> [WORK TO COMPLETE]:
In the account of Babaji's last days, what did he say was very easy to do and what was very difficult? Please answer in one sentence.

> [PASSAGE SHOWN]:
+---+

Last Days
After 1970 I saw how very restless Babaji had become, that he just wanted to go away. He said, "Dada, I shall not have any more temples. It is very easy to build a temple, but so very difficult to run it."
Since I had met him he had been talking constantly of building new temples and dharmashalas here and there—at Jagganath Puri, Badrinath, Chitrakut, Benares, Gaya, Allahabad. Suddenly it all changed. Now he began saying, "Dada, what is attachment for a saint? I shall run away."
This he would repeat many times a day, but I was not to tell anyone. I knew that it was with very great effort that he was staying.

+---+

> [GIVEN DATA]:
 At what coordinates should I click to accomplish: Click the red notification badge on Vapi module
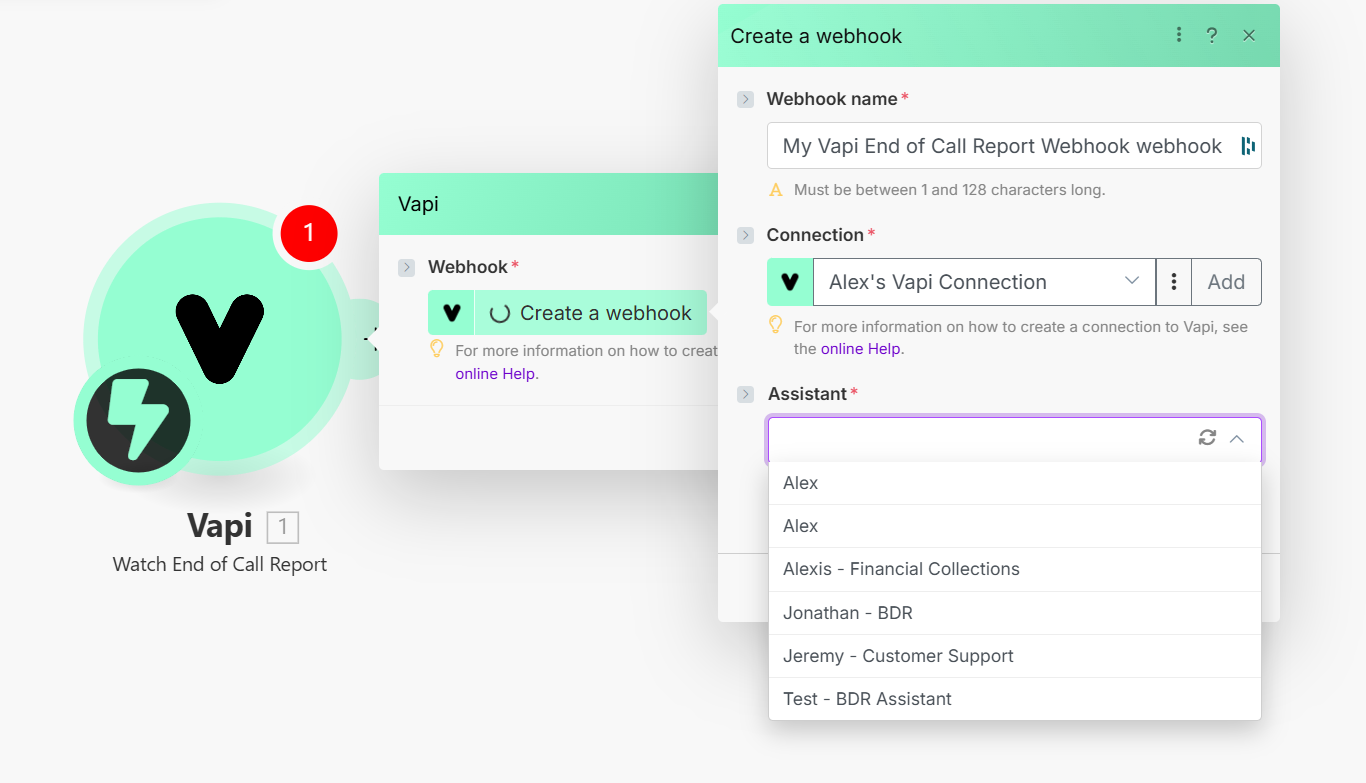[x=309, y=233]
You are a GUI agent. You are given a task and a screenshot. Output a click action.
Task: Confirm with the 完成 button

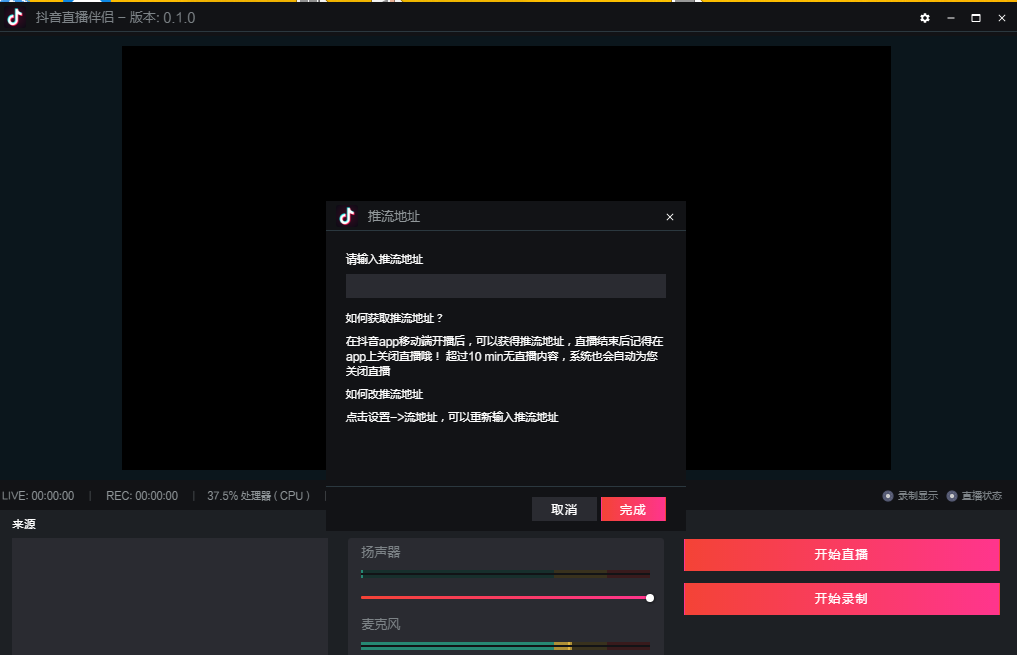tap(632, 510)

+---+

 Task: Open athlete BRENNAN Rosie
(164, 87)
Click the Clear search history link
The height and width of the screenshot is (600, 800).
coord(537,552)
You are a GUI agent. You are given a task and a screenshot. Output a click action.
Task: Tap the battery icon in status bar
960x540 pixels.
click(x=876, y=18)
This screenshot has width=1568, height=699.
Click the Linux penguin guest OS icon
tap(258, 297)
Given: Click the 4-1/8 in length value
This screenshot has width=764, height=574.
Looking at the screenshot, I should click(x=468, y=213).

+---+

> [COMPLETE OUTPUT]:
He said it is very easy to build a temple but very difficult to run it.